2000/07/10 彼女のブルー、ぼくのデプレッション

 いかにぼくがデザインも含めておしゃれじゃないか、身売りしてるものがすくないか、ぼくは知ってるつもりだし、だいたいいいわけがましくて、単調なのだ、ちぇっ。とはいえ、だ、

 彼女のブルーがどうしようもない。

 いま、電話したら彼女は投げやりで穏やかで、ああ、もう、なんというか、静かにおちついてcoccoなんかきいてるし、ひとごとみたいに、なんだかなあ、という感じの口調だし、ぼくはいろいろ思わず励ます自分を完全な馬鹿者として知覚し、しかしかといってそのほかの行動の仕方を思いつかず、なんでそんなに不思議そうに大丈夫ですよなんて、いやたしかにそういう十全な権利があなたにあることぐらいわかるし、ぼくが勝手になんらかの関係をもちたいと思ってるだけだが、そうはいってもぼくの声はたしかに存在しているのじゃないか。

 ひとは彼女のブルーはそしてあのブルーはきっともうそれだけでぼくはTODESTRIEBEの実在をぼくに信じさせる。

 死の衝動? 大げさだな。

 ああ、愚か者、愚か者、わがことオワリヌ、なにいってんだ、たのしそうだな、オレ。

 他者の静寂な決意の確かさこそ、とめがたくこの苦痛に彩られている。ぼくの文章はみなこんなの、紙反故だ、なんだよ。

 ああ、彼女のブルーがいかんともしがたい。

 自己愛神経症は欲動を他者にふりむけないので、関係を形成できず、治療しがたい。声をきいてくれ、というか、ここはどこだろう。

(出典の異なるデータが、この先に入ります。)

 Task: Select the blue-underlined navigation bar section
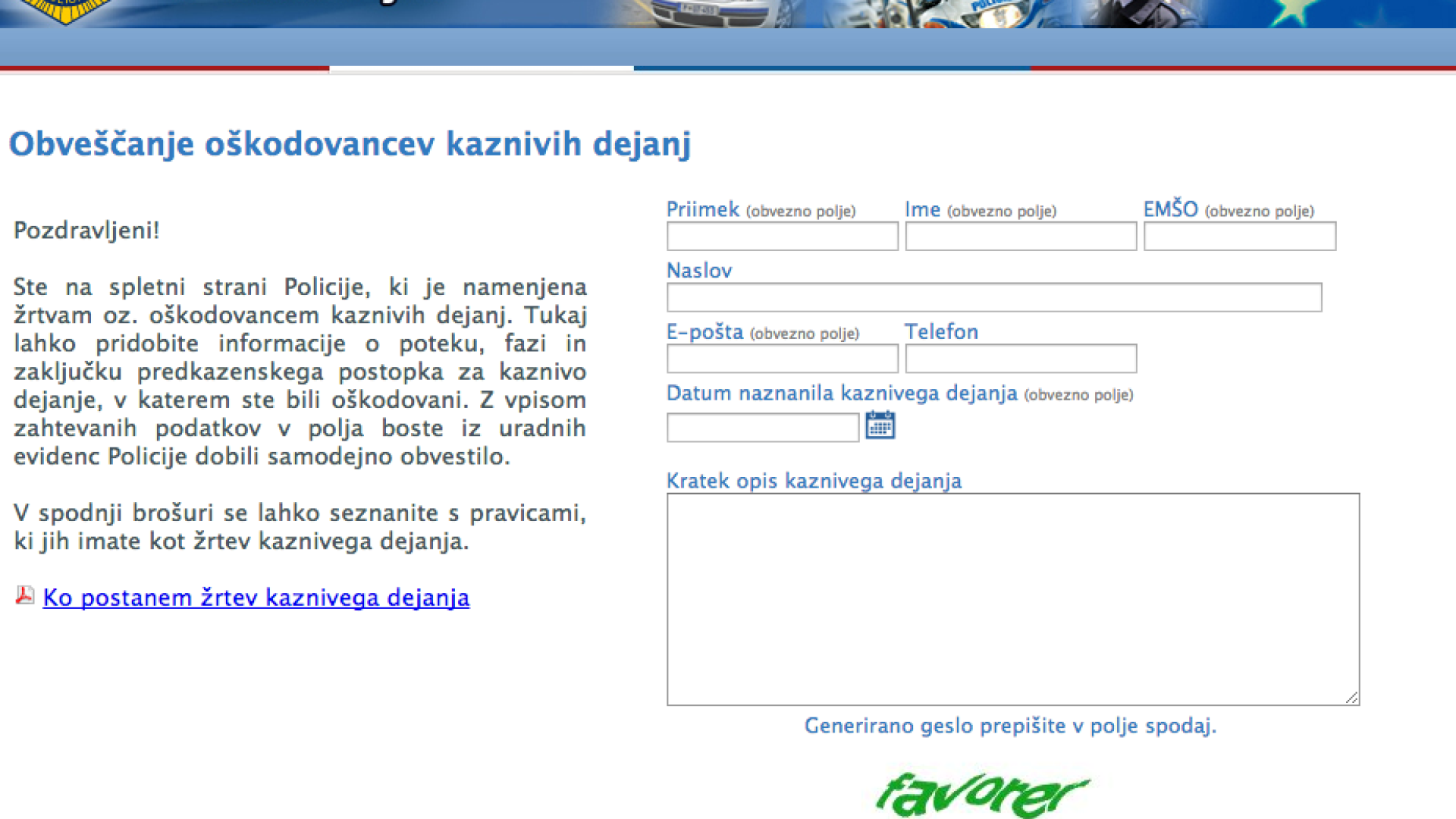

 もちろん、大前提としてぼくは失礼なのであり、そのことについては知ったことか。何一つ記載されないうそはない。

 もちろん、もちろん、あなたは智恵子ではない。あなたはノイローゼですらない。あなたはたんにブルーなだけだ。

 世界は根元的に不正であり、このようなわずかな現実のディティールさえ無根拠に幸福であることを許そうとしない。ただひとつのしずかで眠りによく似たブルーでさえ、抑うつの十分な根拠であり、誠実の壊滅的な反証でありうる。

 こんなものはすべて口実だ。だがぼくが真剣にあなたの憂鬱の妙な穏やかさが一刻も晴れようことを祈っているのは、絶対に現実なのです。ぼくはたまにしか本当のことを言わないのだから、しかし言葉なんて無効の極みだと思える。本当もうそも同じ表現によって言われる。

 身体は無数の部分からなっていて、その部分がいちいちひとつひとつ抑うつのポジションへと編成していく。

 この一瞬もわたしは電話することができるだろう、しかしそれはまったく事態になにも付け加える公算をもたない。この無為と待機は強いられたものと言うより、選び取られたものであるだけに、焦りがどれだけ含まれていることか。

 時間は粒子であり、その流砂のおとがはっきりと聞こえる気がするのはそういうときだ、ひとつひとつ数えたくなる。

 ぼくはあなたに返還すべきものを見いだしたい。あなたが恩寵である度合いだけ、贈与も輝くであろうと人為的にみなしたいのだ。

 どうしてこう、勝手なお世話を。……maybe I love the taste of your blue? so my pain is not true. Yes. 逃げ場がないよな。